Aluguel caro faz loja fechar em SP

Custo compromete rentabilidade do negócio

MARINA GAZZONI, O Estado de S.Paulo

26 de maio de 2013 | 02h06

O aluguel mais caro já fez suas vítimas no varejo paulistano. Só na Rua Aspicuelta, um tradicional reduto de moda alternativa no bairro Vila Madalena, pelo menos quatro lojas - Maria Andrade, Antes de Paris, Anéis de Saturno e Maria Faceira - já fecharam as portas neste ano. A grife Maria Faceira, por exemplo, fechou em fevereiro, após dez anos na Vila Madalena, os últimos quatro deles no número 216 da Rua Aspicuelta. Segundo a proprietária, Cláudia Casimiro, o aumento do aluguel foi determinante para a decisão.

"Subiu muito e a rentabilidade do negócio ficou comprometida", disse Cláudia. Há quatro anos, o aluguel da casa custava cerca de R$ 3 mil, um preço que aumentou para cerca de R$ 5 mil neste ano, uma alta de 65%.

Segundo ela, o negócio só é rentável se o aluguel custar até 8% do faturamento. "A receita caiu cerca de 15% nos últimos dois anos, com um movimento menor de pedestres, e nesse período o aluguel ficou mais caro. A conta não fechou mais."

A empresária diz que vai tirar seis meses "sabáticos". Ela ainda não decidiu se volta ao mercado, mas diz que não abrirá outra loja-butique. "Esse modelo de lojinha está ultrapassado. Não dá para voltar ao mercado nessas condições."

O varejo têxtil não é o único a sofrer para pagar aluguéis cada vez mais caros. Restaurantes e casas noturnas também estão fechando as portas. O Studio SP, localizado na Baixa Augusta, encerrou suas atividades em maio - o custo do aluguel pesou na decisão, disseram os sócios.

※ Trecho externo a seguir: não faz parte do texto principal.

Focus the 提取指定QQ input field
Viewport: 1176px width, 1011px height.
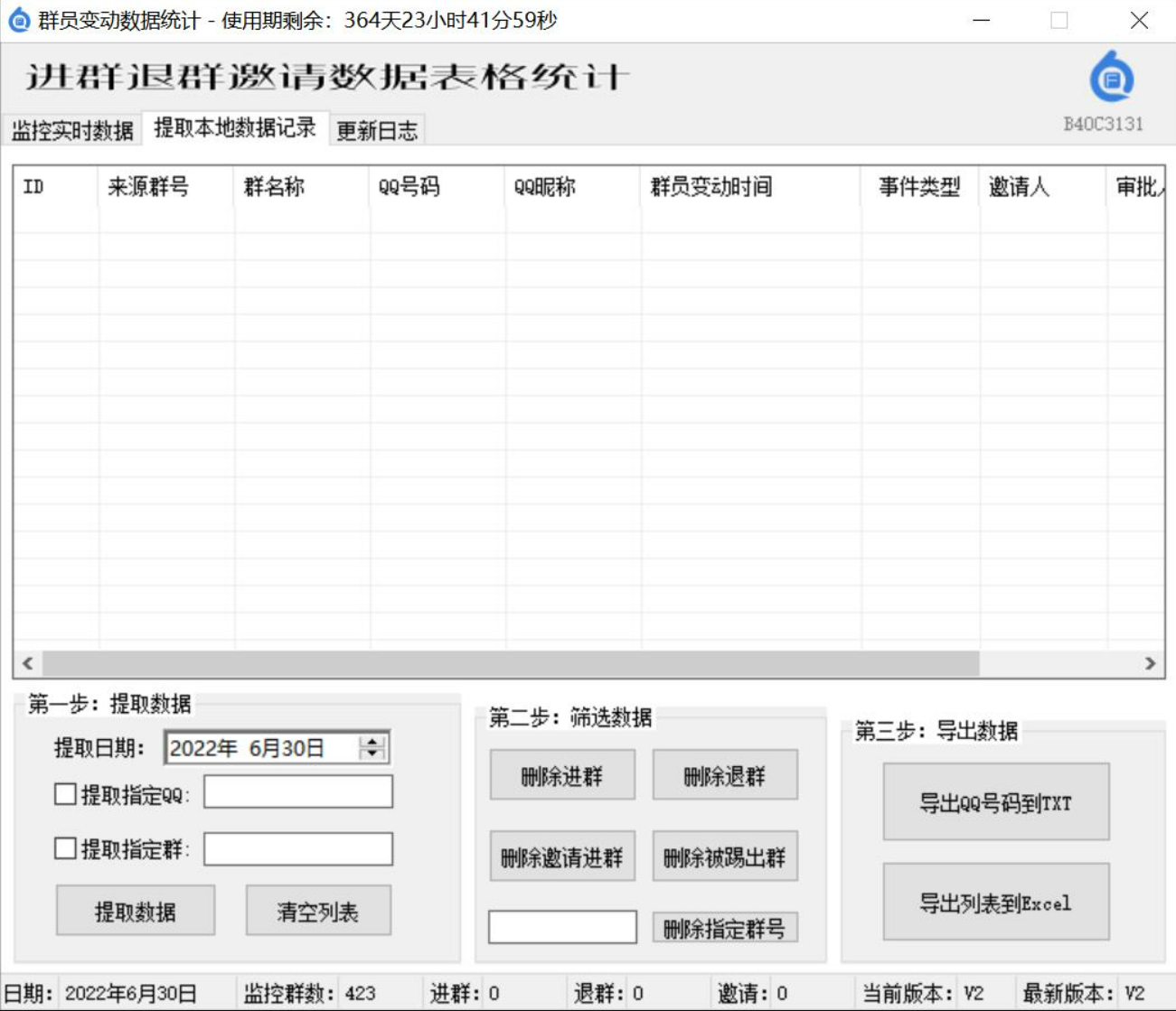[x=298, y=792]
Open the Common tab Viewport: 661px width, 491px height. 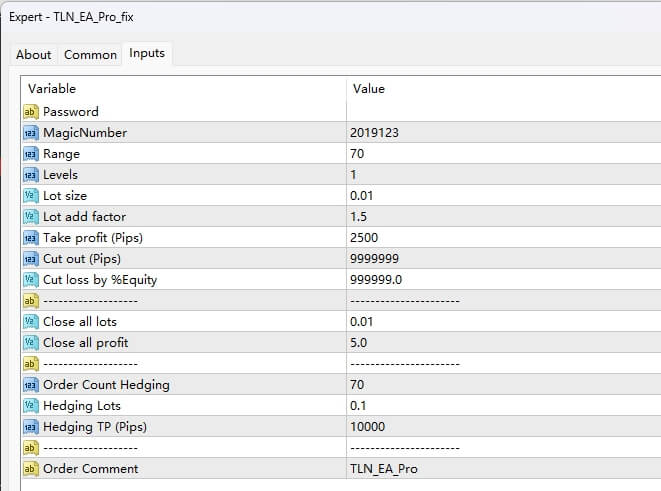tap(91, 55)
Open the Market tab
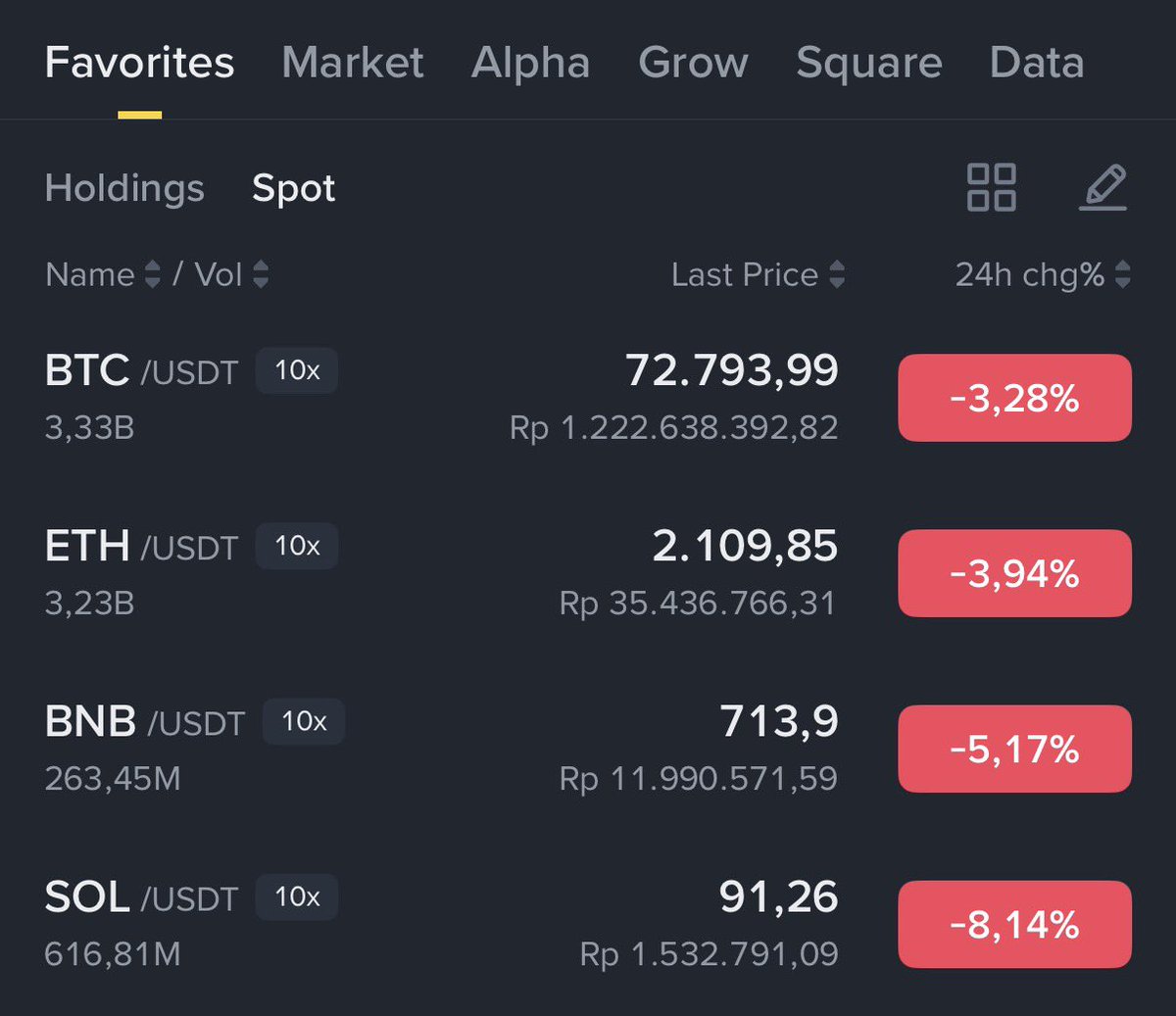The height and width of the screenshot is (1016, 1176). point(353,63)
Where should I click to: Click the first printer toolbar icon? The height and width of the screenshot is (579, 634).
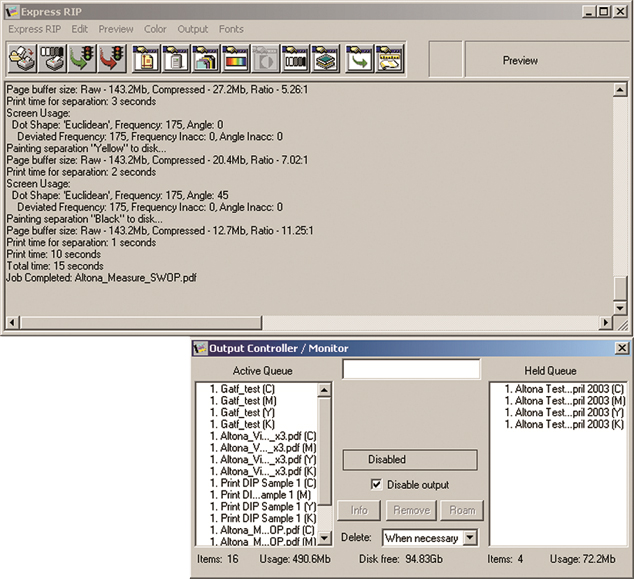pos(21,59)
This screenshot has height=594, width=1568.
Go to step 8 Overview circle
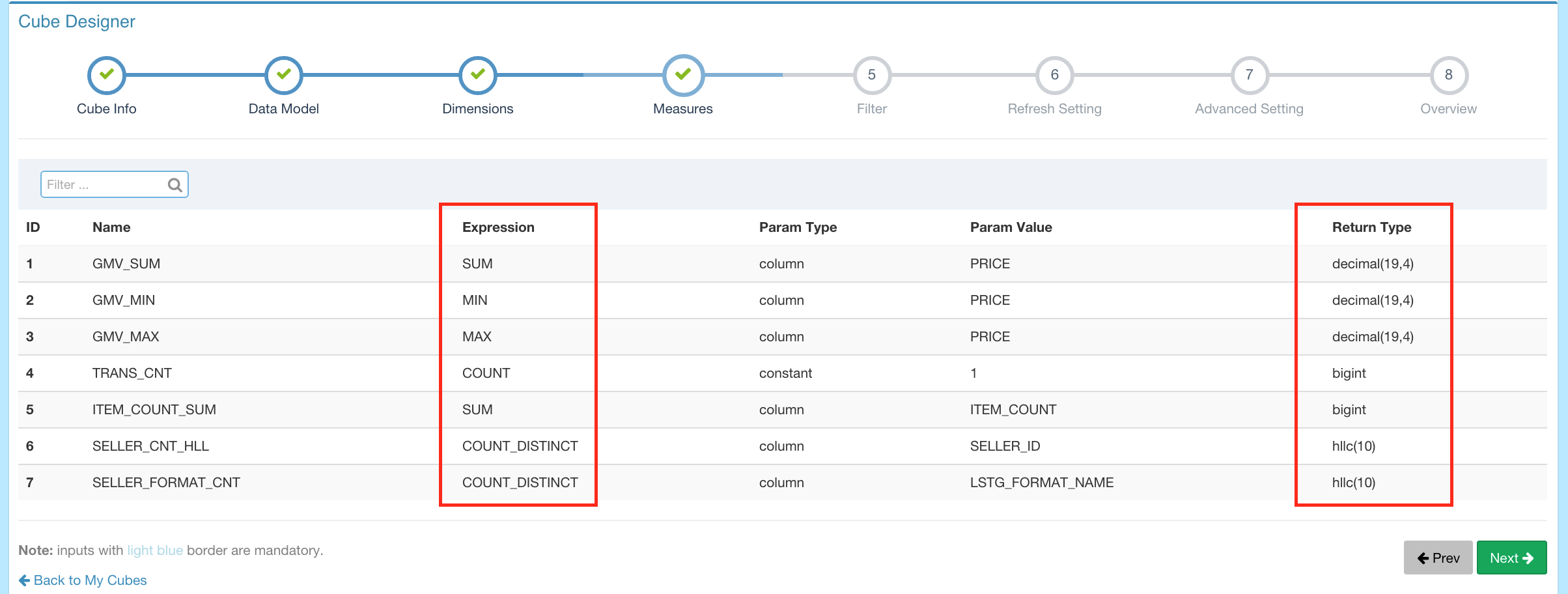(1448, 75)
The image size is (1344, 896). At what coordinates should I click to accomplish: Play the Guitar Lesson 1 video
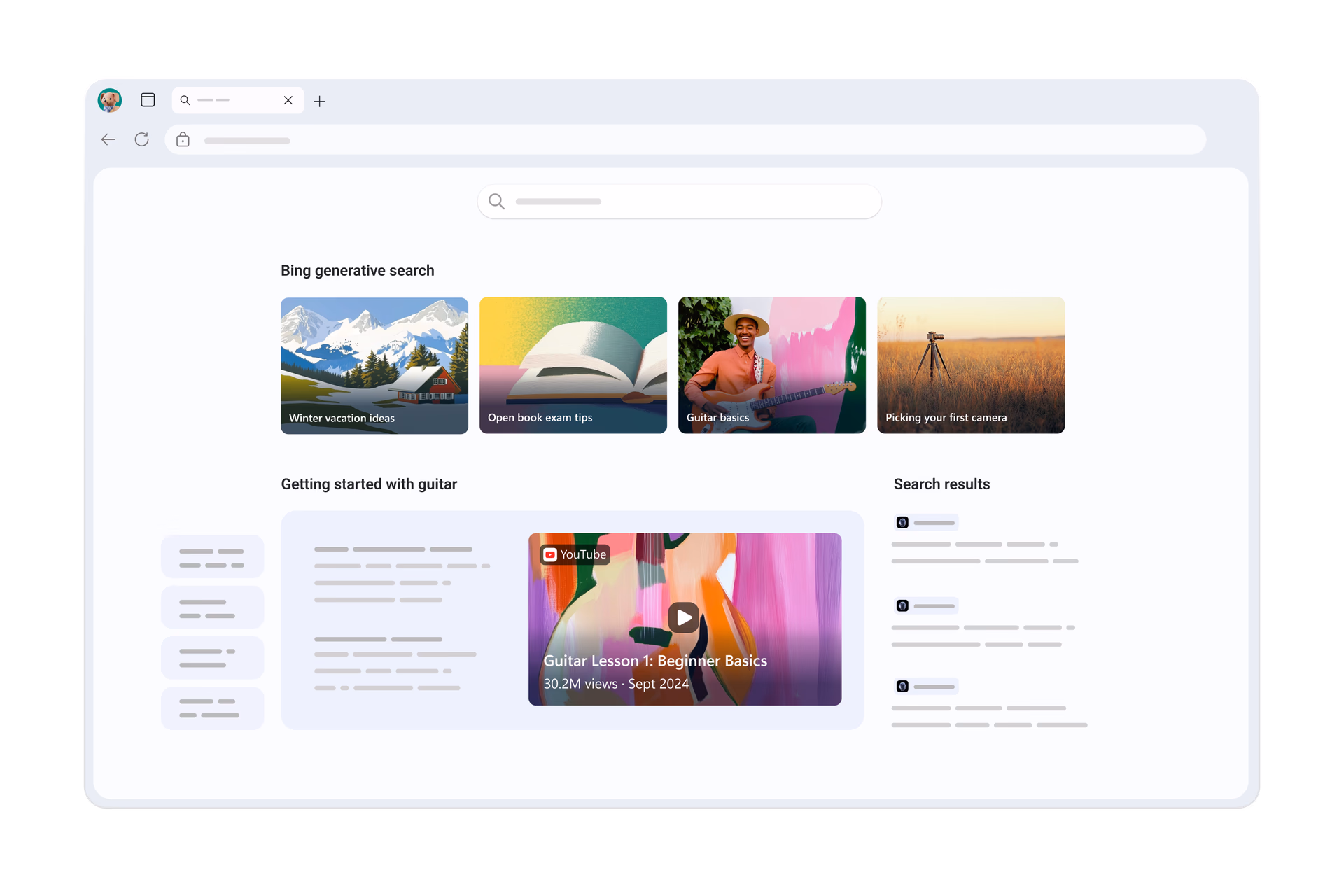684,617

Entrave. Nas grandes redes varejistas, a especulação imobiliária é o maior entrave para a expansão, disse Belmiro Gomes, presidente da rede de atacarejo Assaí, que pertence ao grupo Pão de Açúcar. No fim de 2011, o Assaí traçou como meta abrir 60 lojas até 2015, o que duplicaria seu tamanho atual. Em média, cada loja tem cerca de 13 mil metros quadrados de área construída.

Para viabilizar o projeto, o Assaí criou uma divisão na empresa dedicada a avaliar e negociar os pontos de venda. "Encontrar bons pontos é a maior dificuldade. Temos de olhar 20 terrenos para achar um que tenha preço e localização viável para a operação", disse Gomes.

Segundo ele, a disputa pelas áreas fez o preço do terreno dobrar entre 2008 e 2012. No entanto, ele sente que o fôlego da valorização imobiliária está chegando ao fim. "Está estabilizando", disse.

A empresa tem um modelo misto de expansão, com algumas lojas próprias e outras alugadas. Um dos trunfos do Assaí para negociar aluguéis é fazer contratos de longo prazo, de 20 anos, em média, renováveis por mais 20. "Ser um grande grupo ajuda. Para o proprietário, é renda garantida", disse Gomes.